Aim of the exercise:
Rewrite all the records below, substituting "drop-down" for every "dropdown" and leaving everything else unchanged.

Provided records:
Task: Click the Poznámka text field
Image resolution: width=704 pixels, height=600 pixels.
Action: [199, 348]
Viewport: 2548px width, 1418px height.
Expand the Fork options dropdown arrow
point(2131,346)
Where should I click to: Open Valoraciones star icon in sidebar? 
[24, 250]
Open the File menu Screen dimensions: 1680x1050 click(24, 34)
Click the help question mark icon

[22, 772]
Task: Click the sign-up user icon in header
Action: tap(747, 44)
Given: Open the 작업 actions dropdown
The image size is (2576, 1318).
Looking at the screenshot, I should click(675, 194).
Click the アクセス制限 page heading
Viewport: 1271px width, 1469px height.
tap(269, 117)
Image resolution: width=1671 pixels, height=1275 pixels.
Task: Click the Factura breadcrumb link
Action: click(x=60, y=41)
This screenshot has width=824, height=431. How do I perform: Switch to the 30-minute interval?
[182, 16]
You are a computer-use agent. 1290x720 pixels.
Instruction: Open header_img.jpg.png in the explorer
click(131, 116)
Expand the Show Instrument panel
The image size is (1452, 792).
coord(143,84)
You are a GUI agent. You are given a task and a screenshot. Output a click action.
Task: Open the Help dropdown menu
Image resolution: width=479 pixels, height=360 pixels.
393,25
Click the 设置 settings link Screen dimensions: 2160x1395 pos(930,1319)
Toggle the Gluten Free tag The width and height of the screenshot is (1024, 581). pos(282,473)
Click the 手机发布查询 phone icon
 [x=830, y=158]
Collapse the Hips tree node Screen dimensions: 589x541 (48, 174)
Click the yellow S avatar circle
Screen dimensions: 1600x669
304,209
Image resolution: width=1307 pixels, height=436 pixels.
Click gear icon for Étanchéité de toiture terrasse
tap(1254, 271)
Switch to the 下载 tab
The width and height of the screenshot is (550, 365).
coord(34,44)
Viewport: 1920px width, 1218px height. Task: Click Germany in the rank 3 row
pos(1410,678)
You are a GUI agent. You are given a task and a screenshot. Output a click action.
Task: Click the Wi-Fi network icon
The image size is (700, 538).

Written answer:
Task: Click the Poznámka text field
Image resolution: width=704 pixels, height=600 pixels.
Action: [199, 348]
Viewport: 2548px width, 1418px height.
Expand the Fork options drop-down arrow
point(2131,346)
Where should I click to: Open Valoraciones star icon in sidebar? 
[24, 250]
Open the File menu Screen dimensions: 1680x1050 click(24, 34)
Click the help question mark icon

[22, 772]
Task: Click the sign-up user icon in header
Action: tap(747, 44)
Given: Open the 작업 actions drop-down
The image size is (2576, 1318).
Looking at the screenshot, I should click(675, 194).
Click the アクセス制限 page heading
Viewport: 1271px width, 1469px height.
tap(269, 117)
Image resolution: width=1671 pixels, height=1275 pixels.
Task: Click the Factura breadcrumb link
Action: click(x=60, y=41)
This screenshot has width=824, height=431. How do I perform: Switch to the 30-minute interval?
[182, 16]
You are a computer-use agent. 1290x720 pixels.
Instruction: Open header_img.jpg.png in the explorer
click(131, 116)
Expand the Show Instrument panel
The image size is (1452, 792).
coord(143,84)
You are a GUI agent. You are given a task and a screenshot. Output a click action.
Task: Open the Help drop-down menu
Image resolution: width=479 pixels, height=360 pixels.
393,25
Click the 设置 settings link Screen dimensions: 2160x1395 pos(930,1319)
Toggle the Gluten Free tag The width and height of the screenshot is (1024, 581). pos(282,473)
Click the 手机发布查询 phone icon
 [x=830, y=158]
Collapse the Hips tree node Screen dimensions: 589x541 (48, 174)
Click the yellow S avatar circle
Screen dimensions: 1600x669
304,209
Image resolution: width=1307 pixels, height=436 pixels.
Click gear icon for Étanchéité de toiture terrasse
tap(1254, 271)
Switch to the 下载 tab
The width and height of the screenshot is (550, 365).
coord(34,44)
Viewport: 1920px width, 1218px height. Task: Click Germany in the rank 3 row
pos(1410,678)
You are a GUI agent. You are given a task and a screenshot. Output a click action.
Task: Click the Wi-Fi network icon
The image size is (700, 538).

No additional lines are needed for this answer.